Misunderstanding of “equality” perpetuates racism

Alyssa Fernandez

“Equality” is a tricky word because its meaning varies from person to person. Whether you ask a stranger at a gas station, a professor of African diaspora studies or a conservative selling baked goods outside the FAC, they will all say something slightly different. 

What is often forgotten is that this isn’t a new phenomenon — American history is littered with changing definitions of “equality.” Discrepancies in our understanding of “equality” are not purely linguistic but extend into our social movements and policies, inadvertently affecting our daily lives. 

The controversy over affirmative action and #AllLivesMatter are modern examples of our collective confusion over how we define “equality.” There is one side that argues that there exists grounds for affirmative action and that #AllLivesMatter is inherently racist, whereas the opposing side adopts a vocabulary that associates “equality” with “colorblindness” in order to call affirmative action and #BlackLivesMatter unfair because they exclude other racial groups. 
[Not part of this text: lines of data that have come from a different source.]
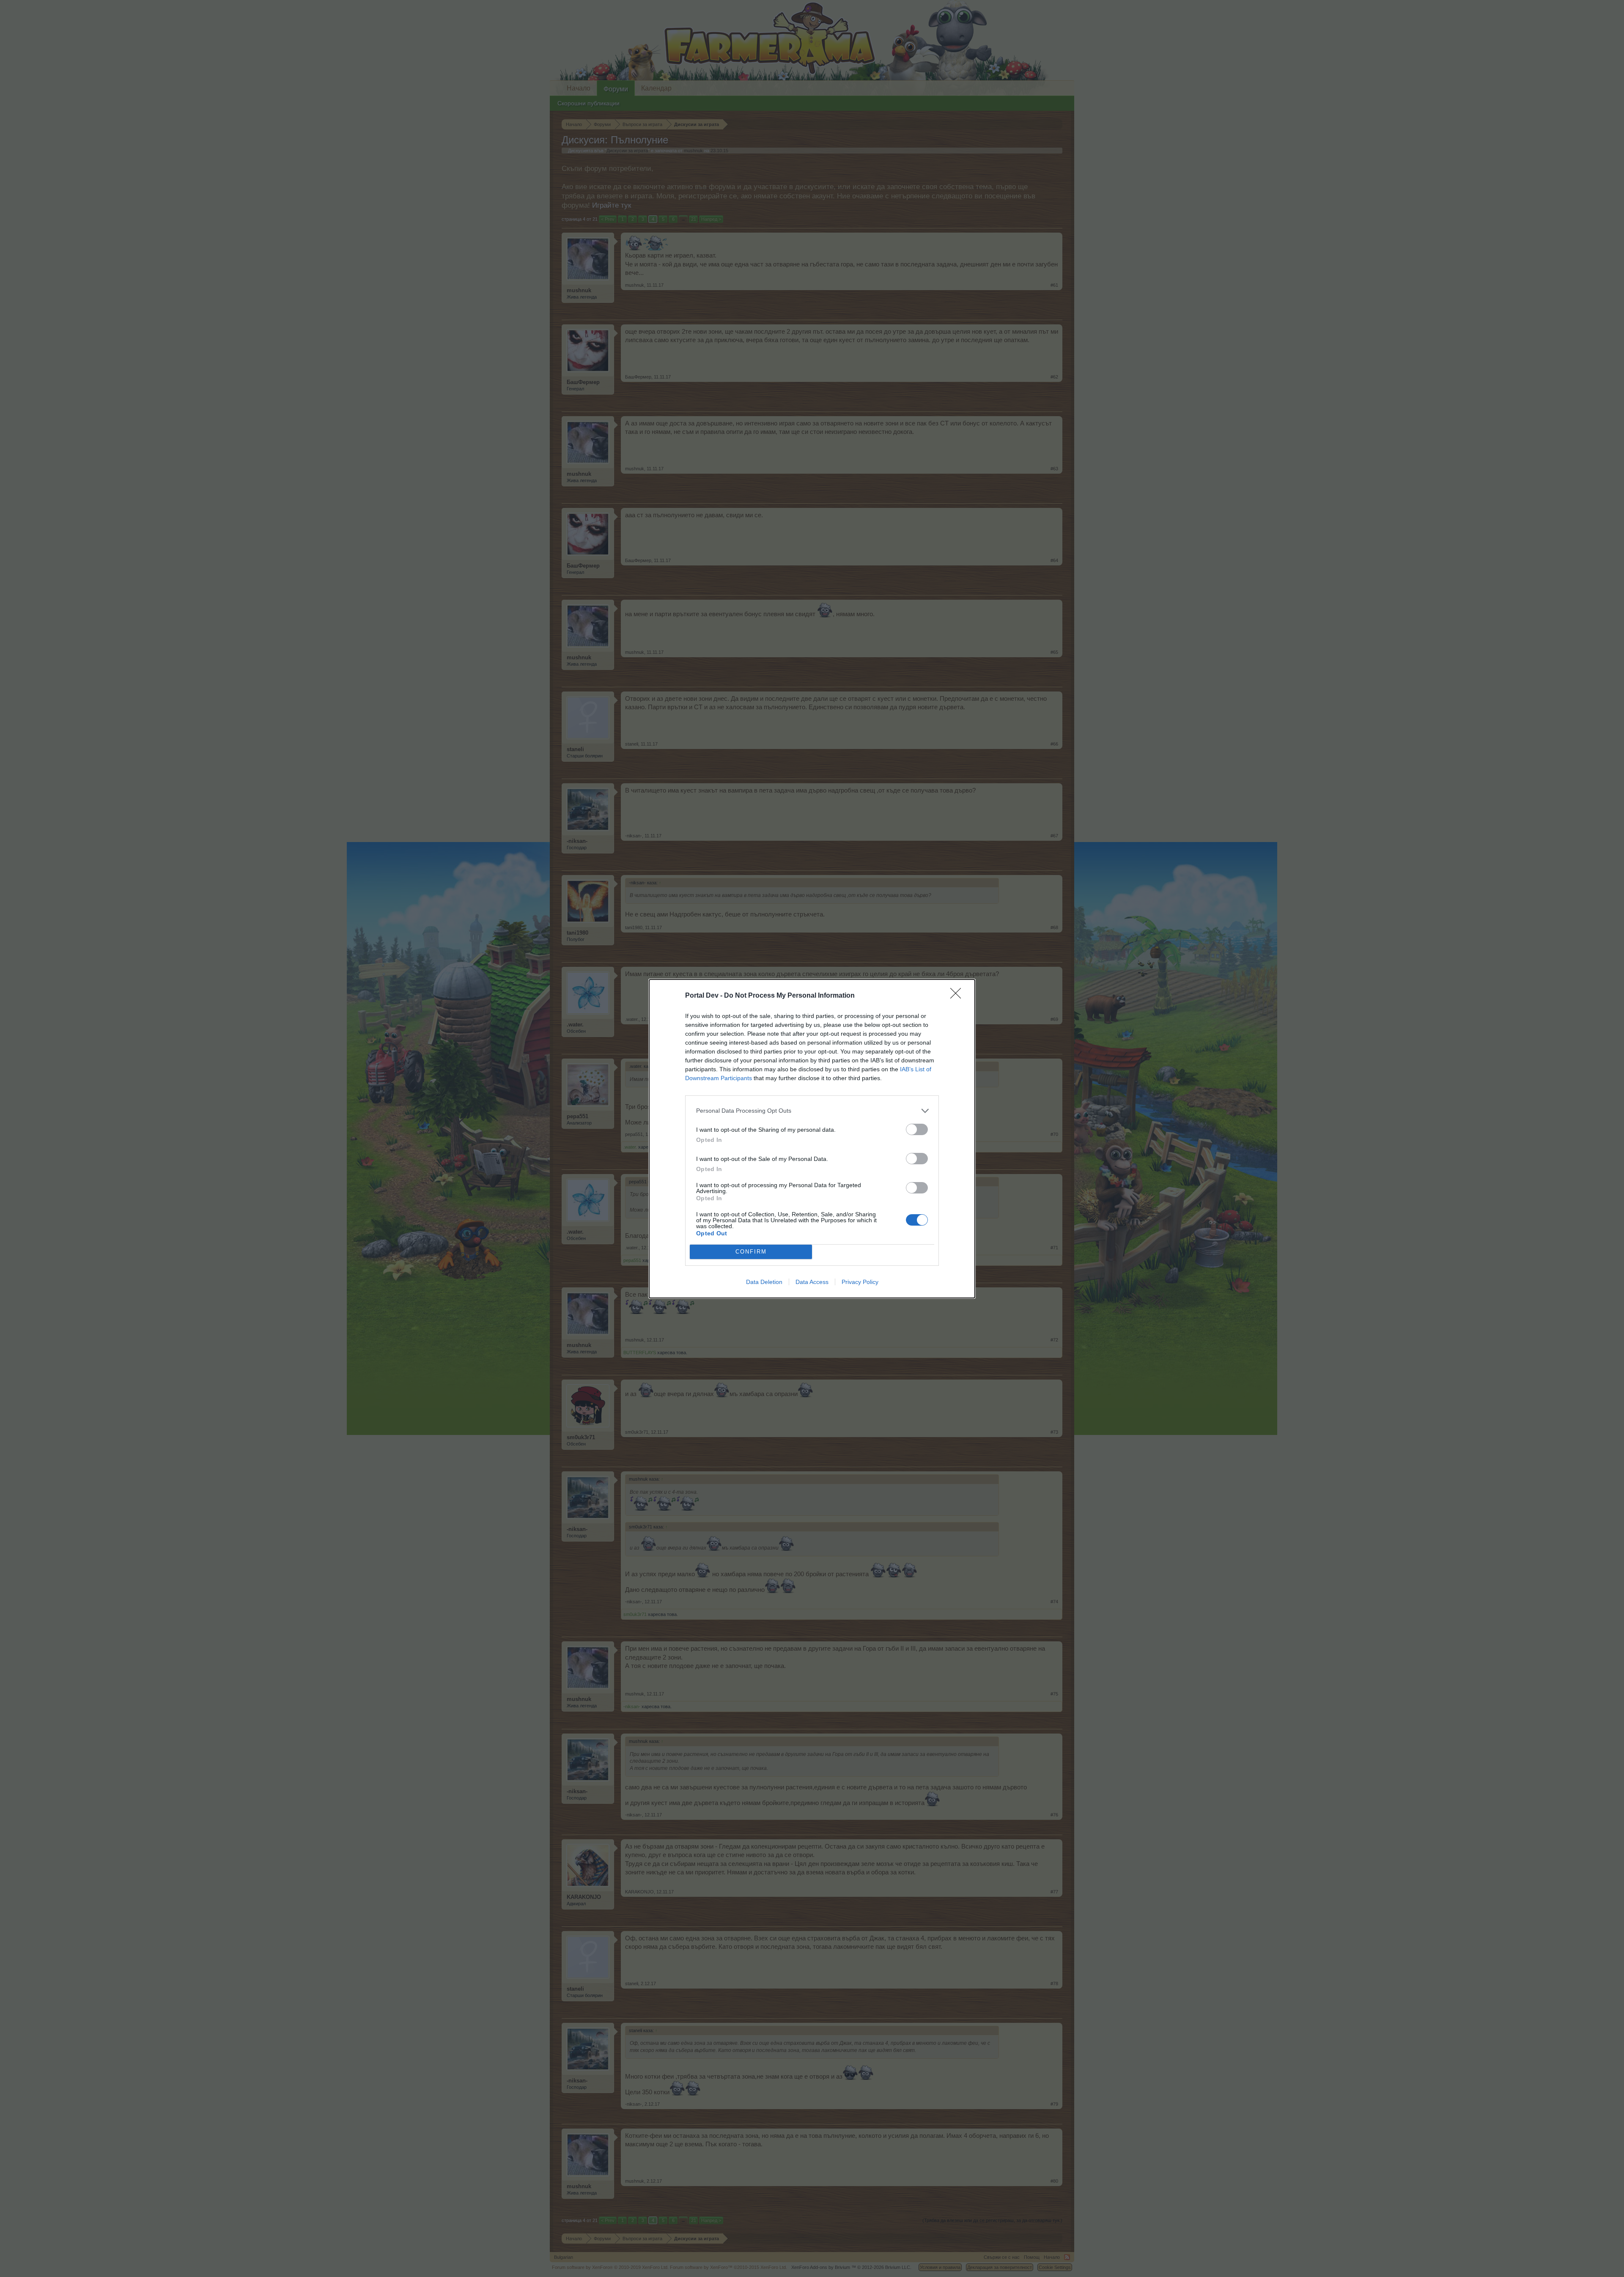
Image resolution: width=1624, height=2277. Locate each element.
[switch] (917, 1129)
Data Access (812, 1281)
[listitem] (812, 1110)
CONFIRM (751, 1251)
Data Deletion (764, 1281)
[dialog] (812, 1138)
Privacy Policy (860, 1281)
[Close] (958, 996)
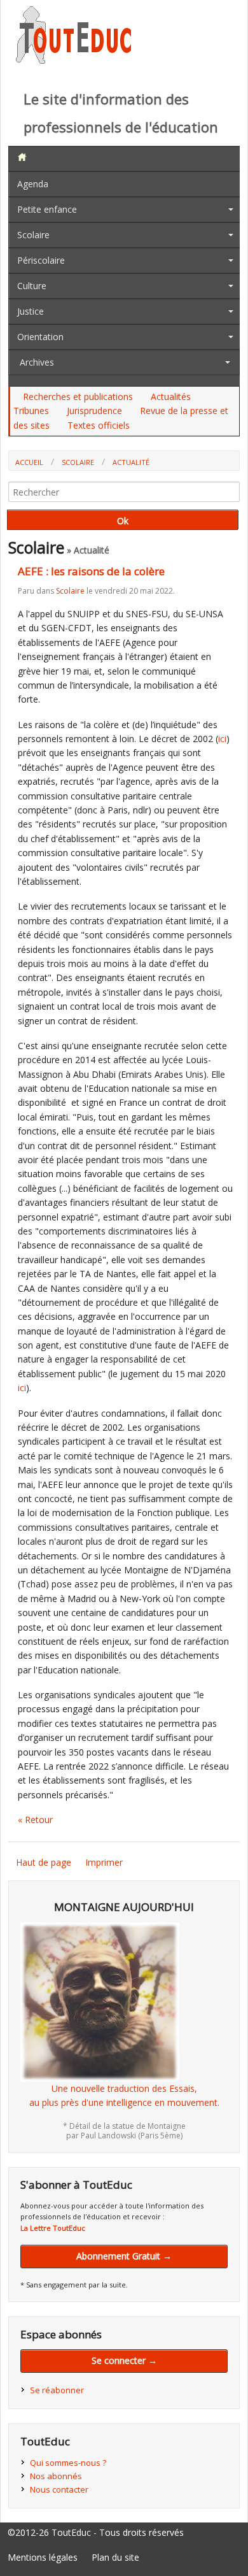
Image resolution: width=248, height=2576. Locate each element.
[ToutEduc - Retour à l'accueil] (76, 60)
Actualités (171, 396)
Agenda (32, 184)
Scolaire (33, 235)
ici (222, 739)
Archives (37, 362)
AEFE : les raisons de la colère (91, 571)
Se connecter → (124, 2360)
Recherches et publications (78, 396)
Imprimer (104, 1862)
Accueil (29, 462)
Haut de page (43, 1862)
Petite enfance (47, 209)
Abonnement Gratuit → (124, 2256)
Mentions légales (43, 2557)
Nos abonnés (56, 2476)
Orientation (40, 337)
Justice (30, 311)
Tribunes (31, 410)
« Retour (35, 1820)
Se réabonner (57, 2390)
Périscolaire (41, 260)
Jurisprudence (94, 410)
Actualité (131, 462)
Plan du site (115, 2557)
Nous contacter (59, 2489)
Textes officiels (98, 425)
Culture (31, 286)
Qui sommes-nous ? (68, 2462)
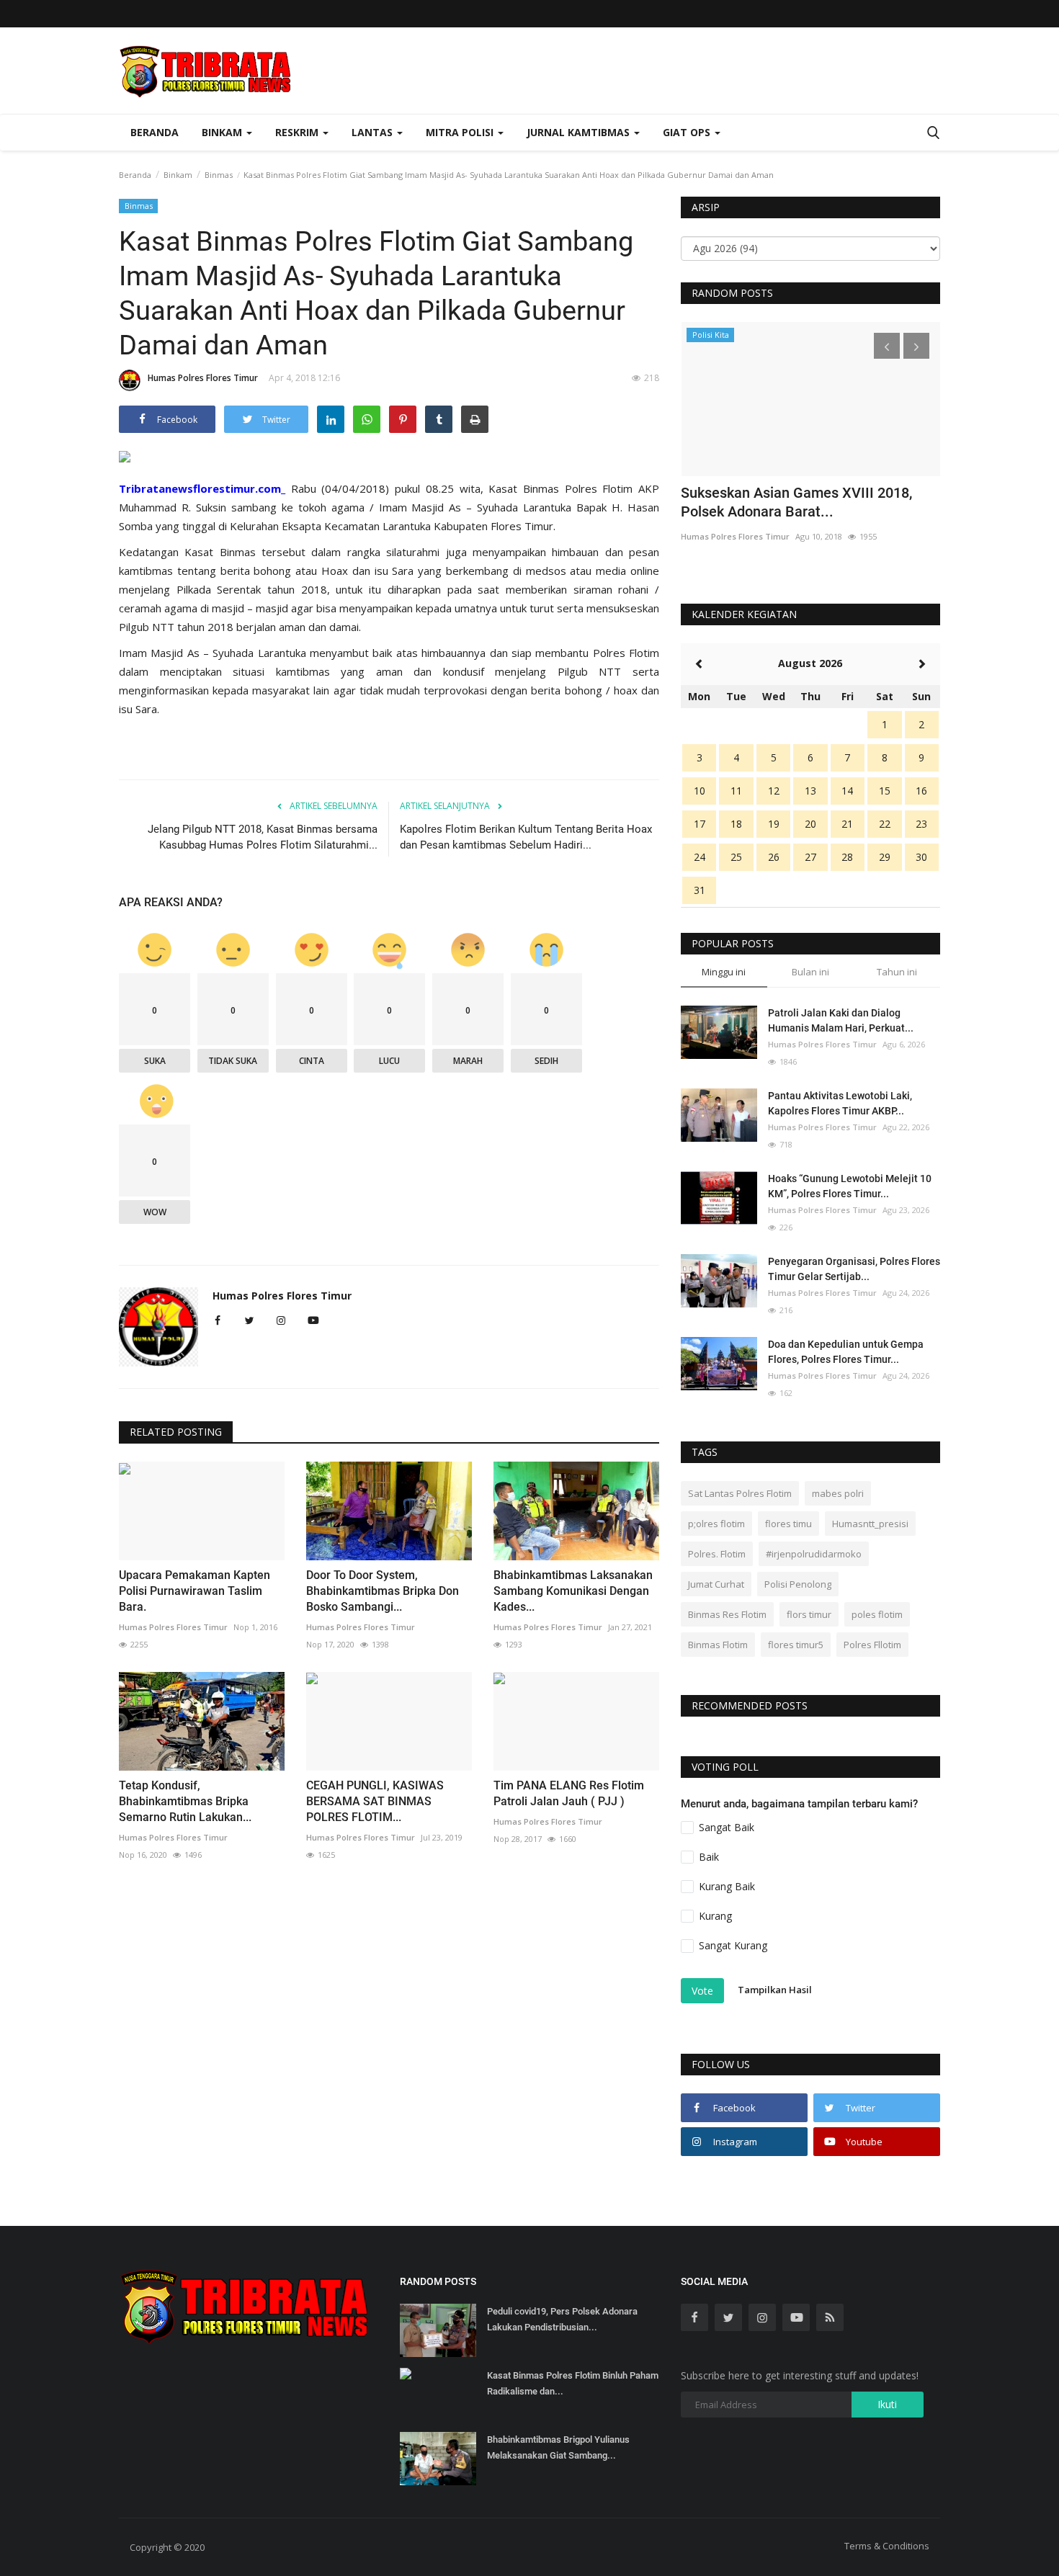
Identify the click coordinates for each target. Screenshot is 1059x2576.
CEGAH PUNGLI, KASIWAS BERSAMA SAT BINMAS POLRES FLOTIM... (375, 1801)
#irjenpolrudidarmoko (814, 1553)
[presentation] (887, 346)
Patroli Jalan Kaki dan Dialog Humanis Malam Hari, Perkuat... (840, 1020)
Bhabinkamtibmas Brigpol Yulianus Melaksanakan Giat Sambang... (558, 2447)
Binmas (219, 174)
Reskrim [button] (298, 132)
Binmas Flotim (718, 1644)
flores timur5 (795, 1644)
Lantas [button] (374, 132)
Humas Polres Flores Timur (203, 378)
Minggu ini (724, 971)
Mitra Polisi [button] (461, 132)
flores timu (788, 1523)
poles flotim (877, 1614)
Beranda (154, 132)
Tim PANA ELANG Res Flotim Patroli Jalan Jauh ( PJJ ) (568, 1793)
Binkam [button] (223, 132)
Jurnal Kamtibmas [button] (580, 132)
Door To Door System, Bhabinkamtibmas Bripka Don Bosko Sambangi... (382, 1591)
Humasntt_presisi (870, 1523)
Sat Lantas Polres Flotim (740, 1493)
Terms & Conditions (886, 2545)
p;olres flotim (716, 1523)
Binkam (178, 174)
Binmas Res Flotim (727, 1614)
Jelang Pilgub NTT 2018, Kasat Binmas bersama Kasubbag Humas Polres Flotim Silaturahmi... (262, 837)
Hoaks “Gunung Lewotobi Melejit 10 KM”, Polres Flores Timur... (849, 1186)
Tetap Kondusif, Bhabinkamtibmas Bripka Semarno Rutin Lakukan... (185, 1801)
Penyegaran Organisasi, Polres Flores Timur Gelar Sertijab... (854, 1269)
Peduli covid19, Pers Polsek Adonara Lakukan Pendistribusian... (562, 2319)
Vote (702, 1991)
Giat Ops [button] (688, 132)
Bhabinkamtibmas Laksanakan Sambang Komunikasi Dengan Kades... (573, 1591)
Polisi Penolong (797, 1584)
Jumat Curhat (716, 1584)
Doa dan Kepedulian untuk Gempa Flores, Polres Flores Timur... (846, 1351)
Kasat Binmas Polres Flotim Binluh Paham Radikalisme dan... (572, 2383)
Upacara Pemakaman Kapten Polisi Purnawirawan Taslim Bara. (194, 1591)
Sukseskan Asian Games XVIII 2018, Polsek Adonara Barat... (796, 502)
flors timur (809, 1614)
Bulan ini (810, 971)
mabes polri (838, 1493)
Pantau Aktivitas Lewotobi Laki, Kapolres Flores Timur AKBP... (840, 1103)
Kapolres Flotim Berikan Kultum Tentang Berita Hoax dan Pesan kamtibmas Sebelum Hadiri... (526, 837)
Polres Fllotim (872, 1644)
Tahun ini (897, 971)
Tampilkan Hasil (775, 1989)
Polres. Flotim (717, 1553)
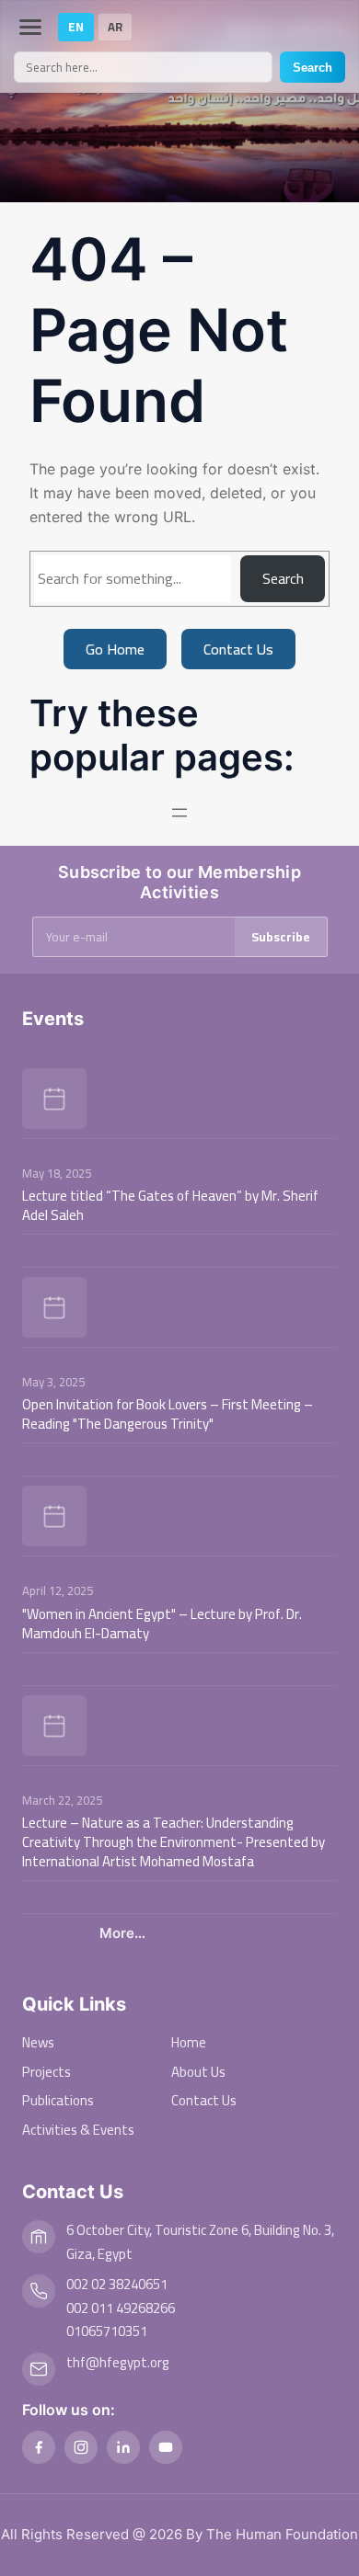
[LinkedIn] (123, 2447)
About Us (198, 2071)
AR (115, 27)
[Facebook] (38, 2447)
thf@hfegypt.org (117, 2363)
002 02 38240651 (117, 2284)
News (38, 2042)
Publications (58, 2100)
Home (188, 2042)
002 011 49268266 (120, 2308)
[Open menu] (179, 813)
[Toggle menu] (30, 27)
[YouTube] (165, 2447)
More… (122, 1933)
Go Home (115, 649)
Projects (46, 2071)
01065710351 (106, 2331)
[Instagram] (81, 2447)
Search (312, 67)
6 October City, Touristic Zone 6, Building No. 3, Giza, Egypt (200, 2241)
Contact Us (238, 649)
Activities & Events (78, 2129)
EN (76, 27)
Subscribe (280, 937)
C.J. Alvarez, a Mexican American and Latina/o Studies professor, illustrates how individuals who call for a “colorblind equality” have misinterpreted the social movements of the past. 

“[Colorblind equality] is completely out of sync with the vocabulary we inherited from the Civil Rights Era with egalitarianism, racial and universal equality,” Alvarez said. “[They argue], ‘Why can’t we abolish all the boxes so we’re all just judged on our merits?’ Which sounds like a version of the equity that the Civil Rights movement tried to put forward, but in practice it actually misunderstands the whole point of the Civil Rights Era, which was about re-addressing structural inequalities which produce unequal results through government intervention of one sort or another.”

Even during the Reconstruction Era, there is evidence of defining what “equality” would mean for newly freed black people. Then, in 1896, a new definition arose that continues to haunt U.S. History with the Plessy v. Ferguson case that legitimized the “separate but equal” doctrine that interpreted the court’s decision as a “defense of compensating inequalities,” where it acknowledges that racial inequalities exist, but no one is held accountable for it. 

This sentiment has continued into today, but instead of separate but equal it is #AllLivesMatter. Vocabulary that resonates with “colorblind equality” are made harder to dismiss because on the surface, a concept like “colorblind equality” seems progressive. However, individuals who support this doctrine have not only hijacked this vocabulary for their own advantage but are using it to either intentionally or unintentionally censor prominent social inequalities that are restricted to certain racial groups. This parallels the nature of Plessy v. Ferguson of separate but equal in that it takes a vocabulary of “equality” to hide the real underlying problem of racial inequality. 

Ultimately, “equality” must be defined as not a state of being equal but of acknowledging that we are not equal and that our social institutions are currently constructed to maintain that inequality. Recognizing this discrepancy is already a step toward progress, but to truly change our social inequalities we must be responsible with our language and the histories that carry our definitions. 

Fernandez is a rhetoric and writing and Spanish senior from Allen. She is a senior columnist.